Re: [PATCH 1/3] io_uring: add support for async work inheriting files table

From: Jann Horn <jannh@google.com>
To: Jens Axboe <axboe@kernel.dk>
Cc: linux-block@vger.kernel.org,
	"David S. Miller" <davem@davemloft.net>,
	Network Development <netdev@vger.kernel.org>
Subject: Re: [PATCH 1/3] io_uring: add support for async work inheriting files table
Date: Fri, 25 Oct 2019 01:13:20 +0200	[thread overview]
Message-ID: <CAG48ez00zr2P1WCznnXmTvq+FQ4Ji8kDnuNqbeeMvOh_MhXeTg@mail.gmail.com> (raw)
In-Reply-To: <c252182a-4d09-5e9b-112b-2dad9ef123b5@kernel.dk>

On Fri, Oct 25, 2019 at 12:04 AM Jens Axboe <axboe@kernel.dk> wrote:
> On 10/24/19 2:31 PM, Jann Horn wrote:
> > On Thu, Oct 24, 2019 at 9:41 PM Jens Axboe <axboe@kernel.dk> wrote:
> >> On 10/18/19 12:50 PM, Jann Horn wrote:
> >>> On Fri, Oct 18, 2019 at 8:16 PM Jens Axboe <axboe@kernel.dk> wrote:
> >>>> On 10/18/19 12:06 PM, Jann Horn wrote:
> >>>>> But actually, by the way: Is this whole files_struct thing creating a
> >>>>> reference loop? The files_struct has a reference to the uring file,
> >>>>> and the uring file has ACCEPT work that has a reference to the
> >>>>> files_struct. If the task gets killed and the accept work blocks, the
> >>>>> entire files_struct will stay alive, right?
> >>>>
> >>>> Yes, for the lifetime of the request, it does create a loop. So if the
> >>>> application goes away, I think you're right, the files_struct will stay.
> >>>> And so will the io_uring, for that matter, as we depend on the closing
> >>>> of the files to do the final reap.
> >>>>
> >>>> Hmm, not sure how best to handle that, to be honest. We need some way to
> >>>> break the loop, if the request never finishes.
> >>>
> >>> A wacky and dubious approach would be to, instead of taking a
> >>> reference to the files_struct, abuse f_op->flush() to synchronously
> >>> flush out pending requests with references to the files_struct... But
> >>> it's probably a bad idea, given that in f_op->flush(), you can't
> >>> easily tell which files_struct the close is coming from.
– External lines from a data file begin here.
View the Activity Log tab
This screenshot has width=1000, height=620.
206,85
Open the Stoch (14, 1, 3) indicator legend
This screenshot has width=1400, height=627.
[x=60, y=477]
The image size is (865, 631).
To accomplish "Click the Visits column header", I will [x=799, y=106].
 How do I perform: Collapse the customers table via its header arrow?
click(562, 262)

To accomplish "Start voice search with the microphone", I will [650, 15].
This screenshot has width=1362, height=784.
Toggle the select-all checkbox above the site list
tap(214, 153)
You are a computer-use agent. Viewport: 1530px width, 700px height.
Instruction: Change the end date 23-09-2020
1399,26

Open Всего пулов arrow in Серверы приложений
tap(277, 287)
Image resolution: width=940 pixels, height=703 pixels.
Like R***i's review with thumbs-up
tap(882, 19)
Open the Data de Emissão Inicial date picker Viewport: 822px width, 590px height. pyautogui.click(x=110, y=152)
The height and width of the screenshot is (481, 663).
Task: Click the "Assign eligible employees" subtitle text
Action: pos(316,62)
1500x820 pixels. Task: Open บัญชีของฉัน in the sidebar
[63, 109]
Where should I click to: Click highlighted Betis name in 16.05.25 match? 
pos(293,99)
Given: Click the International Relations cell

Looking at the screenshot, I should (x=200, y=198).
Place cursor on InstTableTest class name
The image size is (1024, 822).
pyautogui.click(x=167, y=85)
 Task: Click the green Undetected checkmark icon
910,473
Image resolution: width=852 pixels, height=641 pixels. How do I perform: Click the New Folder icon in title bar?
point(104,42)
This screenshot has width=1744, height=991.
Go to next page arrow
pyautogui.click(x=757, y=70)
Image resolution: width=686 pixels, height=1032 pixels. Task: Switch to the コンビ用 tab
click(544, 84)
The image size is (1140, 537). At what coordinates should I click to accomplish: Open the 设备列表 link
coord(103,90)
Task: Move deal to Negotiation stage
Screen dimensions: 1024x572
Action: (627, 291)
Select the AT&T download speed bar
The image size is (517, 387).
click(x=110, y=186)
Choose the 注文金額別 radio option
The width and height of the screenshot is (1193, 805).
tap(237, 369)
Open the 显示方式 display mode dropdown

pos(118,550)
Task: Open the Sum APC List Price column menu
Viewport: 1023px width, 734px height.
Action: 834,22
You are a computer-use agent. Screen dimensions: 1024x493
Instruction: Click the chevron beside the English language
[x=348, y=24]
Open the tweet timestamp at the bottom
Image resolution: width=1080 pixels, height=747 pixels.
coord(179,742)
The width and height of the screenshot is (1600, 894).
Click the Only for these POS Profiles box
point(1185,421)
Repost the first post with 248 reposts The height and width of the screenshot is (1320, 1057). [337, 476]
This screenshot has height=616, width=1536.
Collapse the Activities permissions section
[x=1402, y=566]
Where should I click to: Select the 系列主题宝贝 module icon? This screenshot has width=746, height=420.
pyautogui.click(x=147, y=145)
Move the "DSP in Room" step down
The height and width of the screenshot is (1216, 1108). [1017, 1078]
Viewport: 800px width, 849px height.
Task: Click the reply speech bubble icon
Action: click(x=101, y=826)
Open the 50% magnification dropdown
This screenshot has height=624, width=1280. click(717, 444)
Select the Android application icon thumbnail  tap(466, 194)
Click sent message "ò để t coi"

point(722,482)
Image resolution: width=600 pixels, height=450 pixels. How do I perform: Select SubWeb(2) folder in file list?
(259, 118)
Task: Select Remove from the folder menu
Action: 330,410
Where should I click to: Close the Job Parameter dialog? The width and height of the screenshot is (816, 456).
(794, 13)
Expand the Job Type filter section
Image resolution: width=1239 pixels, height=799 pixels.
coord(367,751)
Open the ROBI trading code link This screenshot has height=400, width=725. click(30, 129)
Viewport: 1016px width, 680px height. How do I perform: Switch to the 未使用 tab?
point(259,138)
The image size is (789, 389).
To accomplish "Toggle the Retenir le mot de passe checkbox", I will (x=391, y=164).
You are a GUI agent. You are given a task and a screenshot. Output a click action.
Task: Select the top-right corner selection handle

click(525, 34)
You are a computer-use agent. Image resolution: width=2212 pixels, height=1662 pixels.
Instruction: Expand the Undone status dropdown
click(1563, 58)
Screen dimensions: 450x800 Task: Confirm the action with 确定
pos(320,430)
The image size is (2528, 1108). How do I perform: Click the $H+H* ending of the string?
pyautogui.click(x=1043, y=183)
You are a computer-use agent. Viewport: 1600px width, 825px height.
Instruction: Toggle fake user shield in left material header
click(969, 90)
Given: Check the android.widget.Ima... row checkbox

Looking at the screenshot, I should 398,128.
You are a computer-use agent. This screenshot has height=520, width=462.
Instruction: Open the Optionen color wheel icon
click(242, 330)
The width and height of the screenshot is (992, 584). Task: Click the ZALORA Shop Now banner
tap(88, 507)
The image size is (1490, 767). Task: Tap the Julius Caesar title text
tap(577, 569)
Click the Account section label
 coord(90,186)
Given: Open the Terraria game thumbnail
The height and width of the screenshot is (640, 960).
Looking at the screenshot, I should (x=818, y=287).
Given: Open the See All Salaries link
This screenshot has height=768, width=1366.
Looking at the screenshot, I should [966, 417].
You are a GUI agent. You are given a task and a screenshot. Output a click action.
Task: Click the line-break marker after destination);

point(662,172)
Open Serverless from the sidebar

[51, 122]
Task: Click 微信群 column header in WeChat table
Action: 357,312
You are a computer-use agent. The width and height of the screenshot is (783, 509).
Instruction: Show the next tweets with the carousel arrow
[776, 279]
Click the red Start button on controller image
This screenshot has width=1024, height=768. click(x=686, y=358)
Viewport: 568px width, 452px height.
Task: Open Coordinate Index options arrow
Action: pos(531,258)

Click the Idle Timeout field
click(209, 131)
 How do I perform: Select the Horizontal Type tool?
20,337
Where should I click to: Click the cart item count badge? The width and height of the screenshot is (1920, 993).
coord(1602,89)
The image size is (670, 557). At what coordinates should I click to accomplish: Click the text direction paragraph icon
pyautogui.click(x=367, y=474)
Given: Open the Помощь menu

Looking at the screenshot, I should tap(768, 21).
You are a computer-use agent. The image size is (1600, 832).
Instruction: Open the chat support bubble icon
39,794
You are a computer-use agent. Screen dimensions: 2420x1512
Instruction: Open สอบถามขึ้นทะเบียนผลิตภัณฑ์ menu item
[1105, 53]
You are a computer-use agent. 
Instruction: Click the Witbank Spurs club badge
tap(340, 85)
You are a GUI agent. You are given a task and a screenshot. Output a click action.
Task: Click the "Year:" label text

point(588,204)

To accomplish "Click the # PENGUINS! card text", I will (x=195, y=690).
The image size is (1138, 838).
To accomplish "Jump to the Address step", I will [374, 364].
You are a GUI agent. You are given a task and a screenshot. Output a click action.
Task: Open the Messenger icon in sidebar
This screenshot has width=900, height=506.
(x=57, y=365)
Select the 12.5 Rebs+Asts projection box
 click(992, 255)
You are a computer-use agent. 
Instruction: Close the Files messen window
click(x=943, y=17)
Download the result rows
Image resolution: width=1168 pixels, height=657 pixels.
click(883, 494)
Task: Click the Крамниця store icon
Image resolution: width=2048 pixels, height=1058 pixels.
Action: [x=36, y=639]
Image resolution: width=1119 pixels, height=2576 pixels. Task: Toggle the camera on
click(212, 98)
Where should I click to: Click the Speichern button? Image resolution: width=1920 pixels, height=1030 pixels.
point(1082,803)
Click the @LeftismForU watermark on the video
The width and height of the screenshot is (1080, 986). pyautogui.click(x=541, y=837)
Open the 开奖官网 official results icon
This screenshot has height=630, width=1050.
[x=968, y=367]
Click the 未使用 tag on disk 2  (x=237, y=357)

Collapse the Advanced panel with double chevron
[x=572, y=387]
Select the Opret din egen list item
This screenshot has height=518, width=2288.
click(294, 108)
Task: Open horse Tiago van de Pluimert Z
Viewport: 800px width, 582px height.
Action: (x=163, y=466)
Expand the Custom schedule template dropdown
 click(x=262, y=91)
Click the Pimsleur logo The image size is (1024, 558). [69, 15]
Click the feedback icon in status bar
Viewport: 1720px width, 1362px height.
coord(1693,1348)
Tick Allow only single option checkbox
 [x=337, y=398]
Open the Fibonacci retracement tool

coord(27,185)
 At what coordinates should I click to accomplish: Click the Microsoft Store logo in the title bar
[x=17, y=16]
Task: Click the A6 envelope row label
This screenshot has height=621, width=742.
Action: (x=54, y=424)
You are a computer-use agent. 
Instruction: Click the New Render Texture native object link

I suppose you
> >>> could keep a list of (fdtable, fd) pairs through which ACCEPT requests
> >>> have come in and then let f_op->flush() probe whether the file
> >>> pointers are gone from them...
> >>
> >> Got back to this after finishing the io-wq stuff, which we need for the
> >> cancel.
> >>
> >> Here's an updated patch:
> >>
> >> http://git.kernel.dk/cgit/linux-block/commit/?h=for-5.5/io_uring-test&id=1ea847edc58d6a54ca53001ad0c656da57257570
> >>
> >> that seems to work for me (lightly tested), we correctly find and cancel
> >> work that is holding on to the file table.
> >>
> >> The full series sits on top of my for-5.5/io_uring-wq branch, and can be
> >> viewed here:
> >>
> >> http://git.kernel.dk/cgit/linux-block/log/?h=for-5.5/io_uring-test
> >>
> >> Let me know what you think!
> >
> > Ah, I didn't realize that the second argument to f_op->flush is a
> > pointer to the files_struct. That's neat.
> >
> >
> > Security: There is no guarantee that ->flush() will run after the last
> > io_uring_enter() finishes. You can race like this, with threads A and
> > B in one process and C in another one:
> >
> > A: sends uring fd to C via unix domain socket
> > A: starts syscall io_uring_enter(fd, ...)
> > A: calls fdget(fd), takes reference to file
> > B: starts syscall close(fd)
> > B: fd table entry is removed
> > B: f_op->flush is invoked and finds no pending transactions
> > B: syscall close() returns
> > A: continues io_uring_enter(), grabbing current->files
> > A: io_uring_enter() returns
> > A and B: exit
> > worker: use-after-free access to files_struct
> >
> > I think the solution to this would be (unless you're fine with adding
> > some broad global read-write mutex) something like this in
> > __io_queue_sqe(), where "fd" and "f" are the variables from
> > io_uring_enter(), plumbed through the stack somehow:
> >
> > if (req->flags & REQ_F_NEED_FILES) {
> >    rcu_read_lock();
> >    spin_lock_irq(&ctx->inflight_lock);
> >    if (fcheck(fd) == f) {
> >      list_add(&req->inflight_list,
> >        &ctx->inflight_list);
> >      req->work.files = current->files;
> >      ret = 0;
> >    } else {
> >      ret = -EBADF;
> >    }
> >    spin_unlock_irq(&ctx->inflight_lock);
> >    rcu_read_unlock();
> >    if (ret)
> >      goto put_req;
> > }
>
> First of all, thanks for the thorough look at this! We already have f
> available here, it's req->file. And we just made a copy of the sqe, so
> we have sqe->fd available as well. I fixed this up.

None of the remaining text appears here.